Üstteki pasajlardan anlaşılacağı üzere, Baba‘nın yanında gökten İsrail’inde birlikte indiği belirtiliyor ve “Güvey“i için hazırlanmış bir “eş/gelin” gibi göründüğü belirtiliyor. Burada “Güvey” olarak bahsedilen kişi Oğul İsa‘dır. Nitekim Vahiy 21:9‘da “Kuzu“ya eş olacak gelin şeklinde ifade edilmesinden anlayabiliyoruz. Kuzu olarak simgelenen kişi Oğul İsa‘nın ta kendisi olmakta. Üstteki pasajlarda bahsedilen “evlilik seremonisi” daha gerçekleşmeyen bir seremoni. Bu Cennet’te Oğul İsa’ya inananlar ile gerçekleşecek bir vaattir. Yeni Ahit’te. Oğul İsa’nın Hristiyanlarca o beklenen “ikinci gelişi” ki bu geliş ile Mesih’in yöneticiliğinde kötülük ortadan kalkacak ve insanlar kurtuluşa ereceklerdir (basitçe Mehdi inancı yani) ve Bin Yıl sürecek Krallığını kurarak dünya üzerindeki egemenliğini tekrar sağlayacaktır. Bu arada beklenen bu ikinci gelişin, Eski Ahitte yer almadığını, dolayısıyla Yahudilerce inanılan bir kitabi doktrin olmadığını belirtmekte yarar var. Ayrıca “Mesih inancının/beklentisinin” kesinlikle Kur’an’i ve İslami olmadığınıda altını çize çize vurgulamak gerekir. İslam’a tamamiyle mezhepler ve meal ve tefsircilerin oryantalist okumaları ve değerlendirmeleri neticesinde yayılmış bir öğreti olduğunu belirtmekte yarar vardır.

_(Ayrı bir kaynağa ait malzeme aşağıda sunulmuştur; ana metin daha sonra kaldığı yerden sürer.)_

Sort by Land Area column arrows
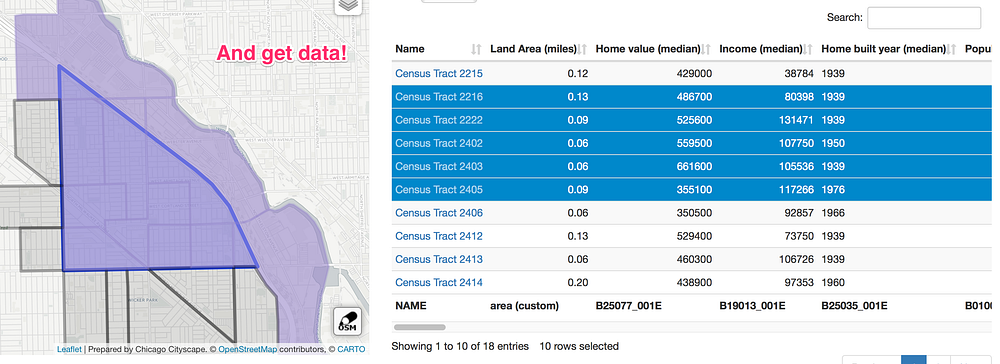The image size is (1000, 364). coord(582,49)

Pasajda Oğul İsa’ya “” olarak kişileştirilmesi “Yeni Kudüs“ün bir şehir olmaktan çok halkının kişileştirilmesidir, söylemde. Mesela, “okul” dediğimiz zaman bir binanın içerisindeki öğrencileri kastetmemiz gibi. Burada da şehir İsrail halkını ve inananları kastetmektedir. Hatta Eski ve Yeni Ahitte, “Kutsal Şehir” veya “Tanrı’nın Kilisesi” olarakta bahsedilmektedir Yeruşalim’den.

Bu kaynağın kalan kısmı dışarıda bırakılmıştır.